**Work required:**
Pick each line that has "label" out of the records.

Records from a data collection:

-=-=-=-=-

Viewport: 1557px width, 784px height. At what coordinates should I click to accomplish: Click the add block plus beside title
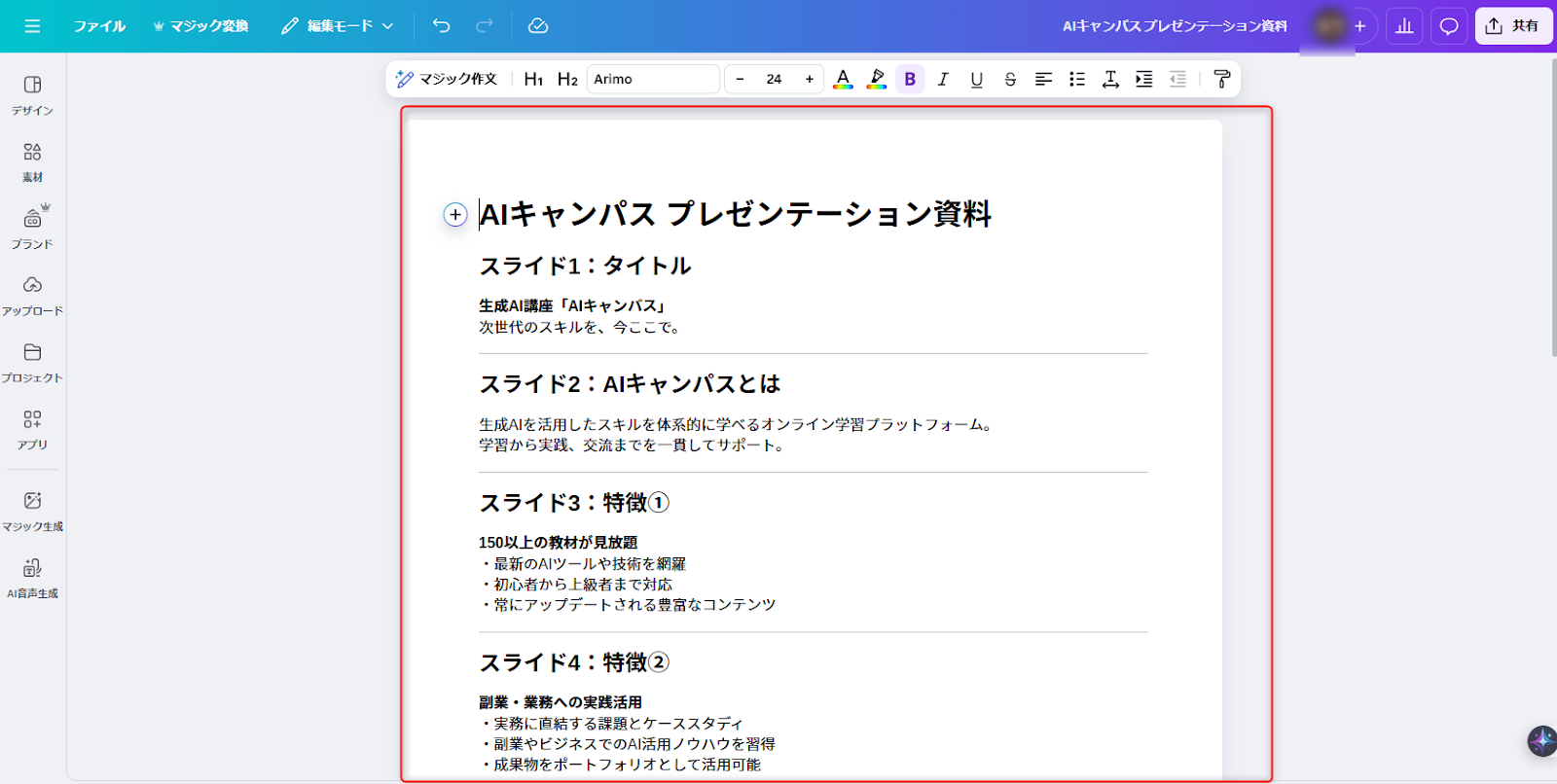pyautogui.click(x=455, y=215)
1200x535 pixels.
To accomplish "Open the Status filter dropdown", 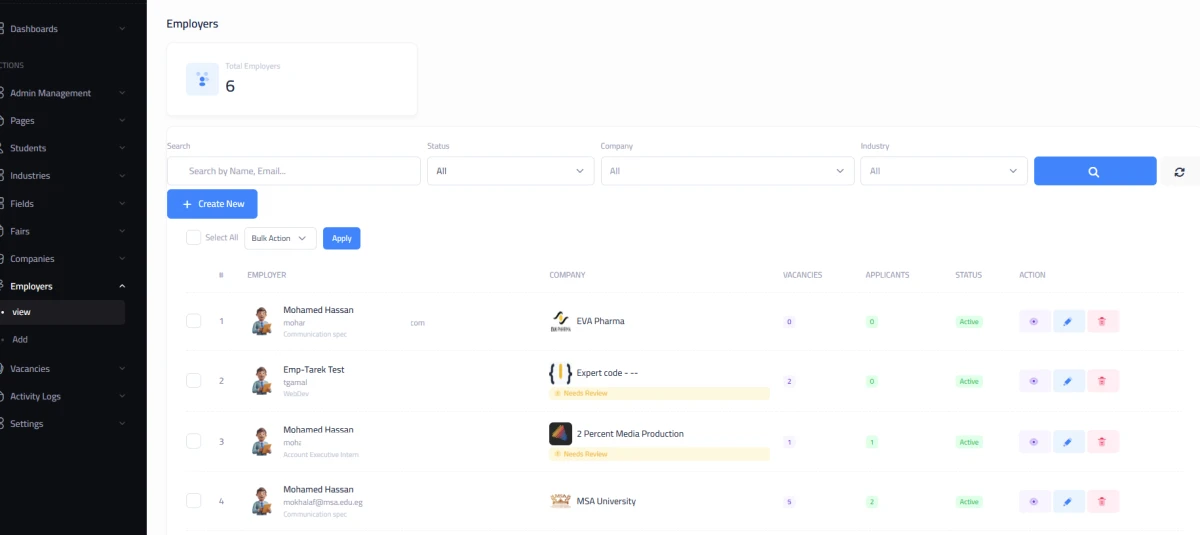I will coord(510,171).
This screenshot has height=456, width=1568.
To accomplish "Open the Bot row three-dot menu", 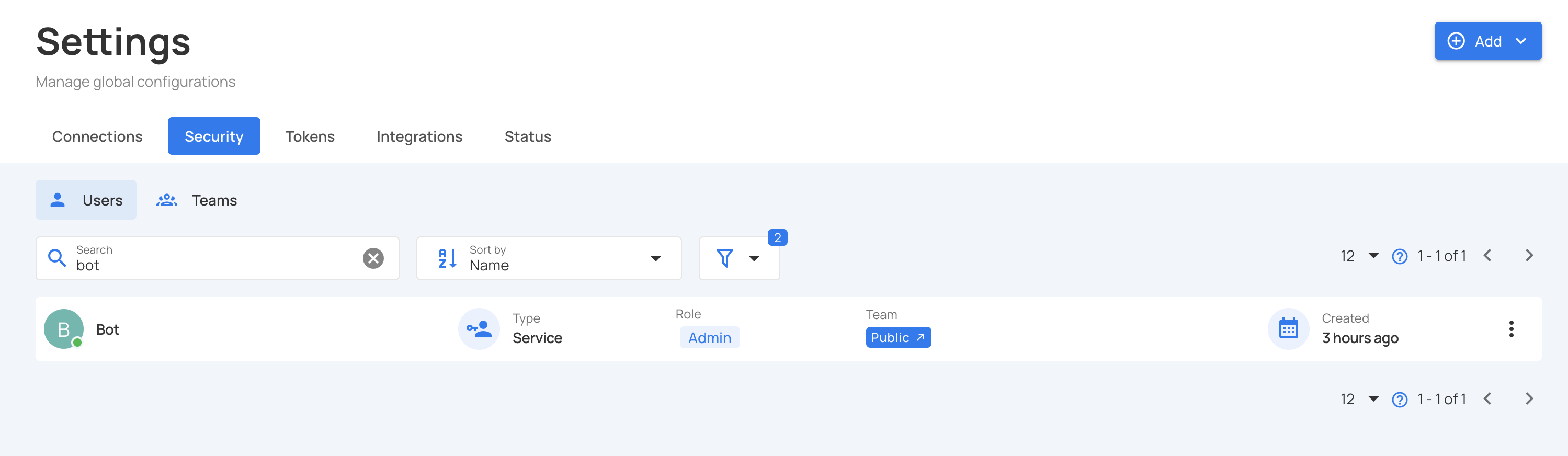I will [x=1512, y=329].
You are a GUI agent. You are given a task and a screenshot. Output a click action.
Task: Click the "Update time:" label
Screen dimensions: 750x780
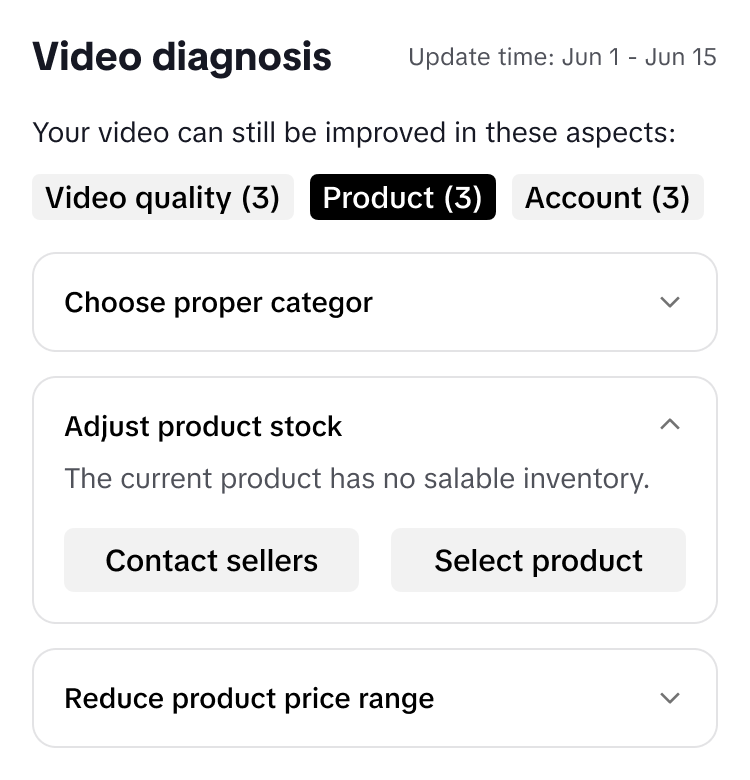pyautogui.click(x=481, y=57)
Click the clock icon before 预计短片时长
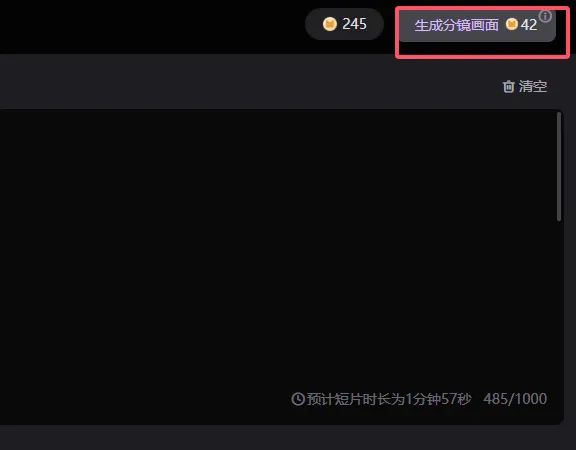The image size is (576, 450). pyautogui.click(x=298, y=399)
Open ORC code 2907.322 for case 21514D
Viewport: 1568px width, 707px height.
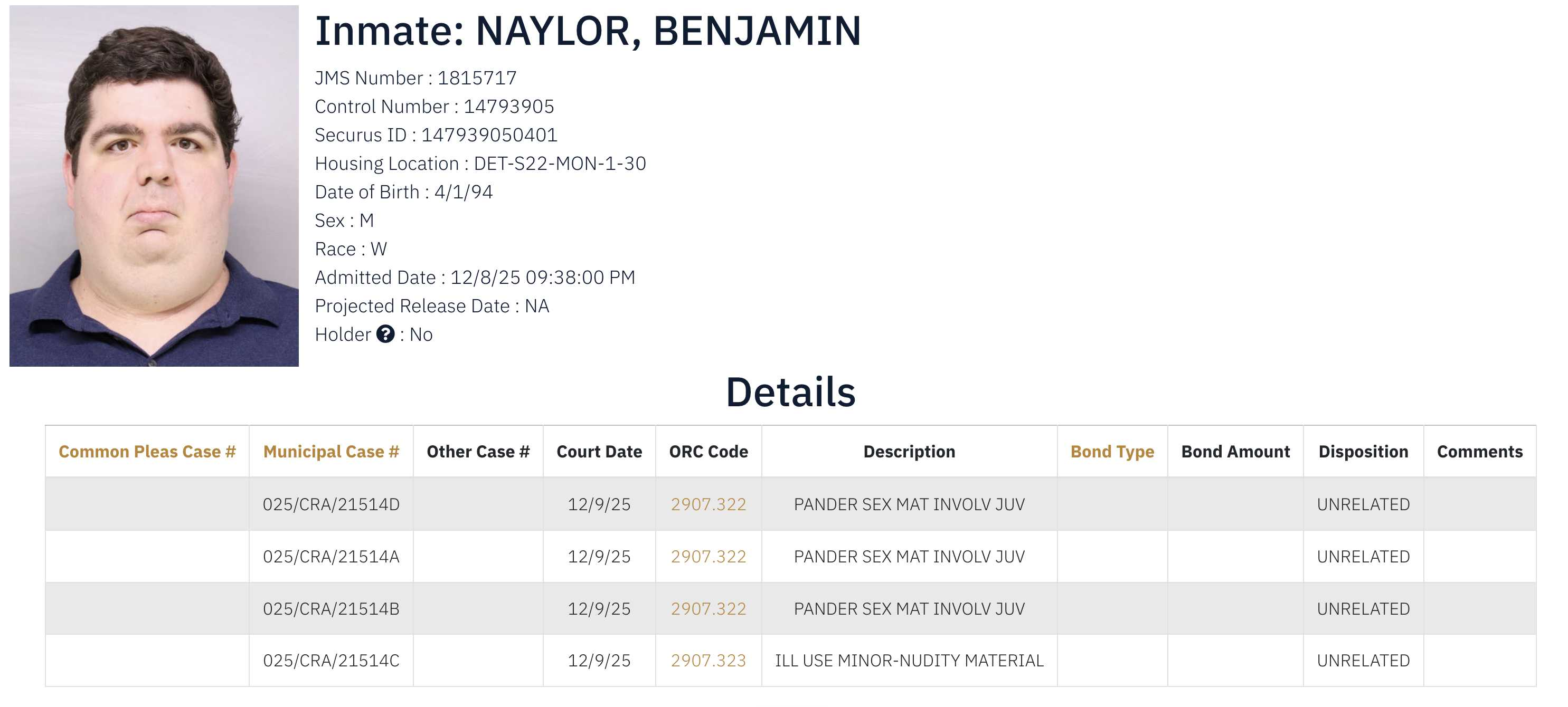pos(708,504)
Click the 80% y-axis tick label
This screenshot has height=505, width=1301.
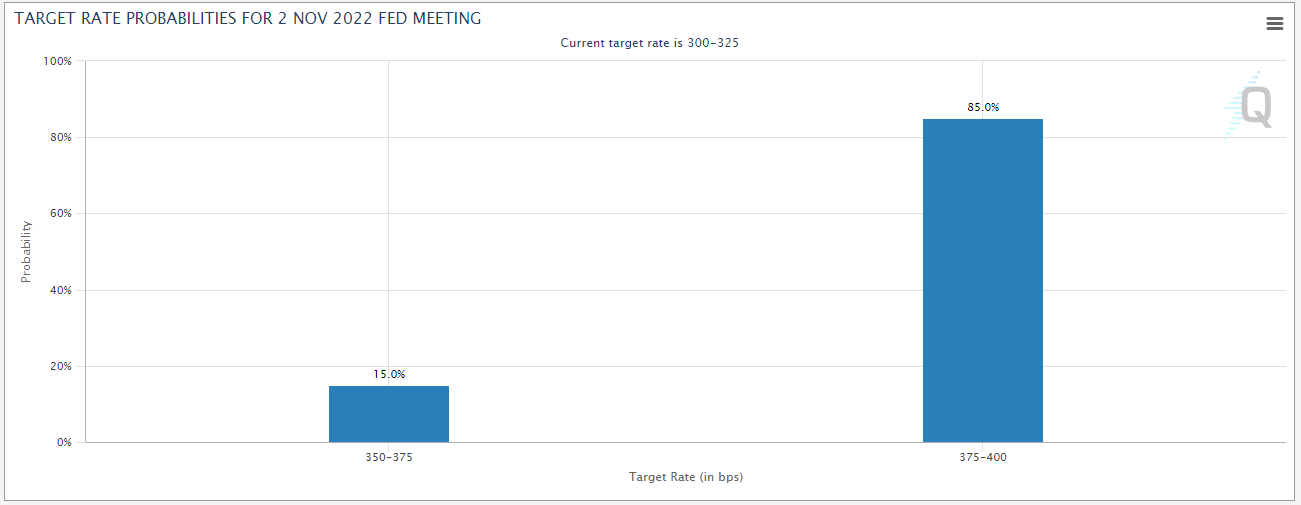[61, 137]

-=-=-=-=-

**Expected output:**
Task: Click the "Update time:" label
Click the 80% y-axis tick label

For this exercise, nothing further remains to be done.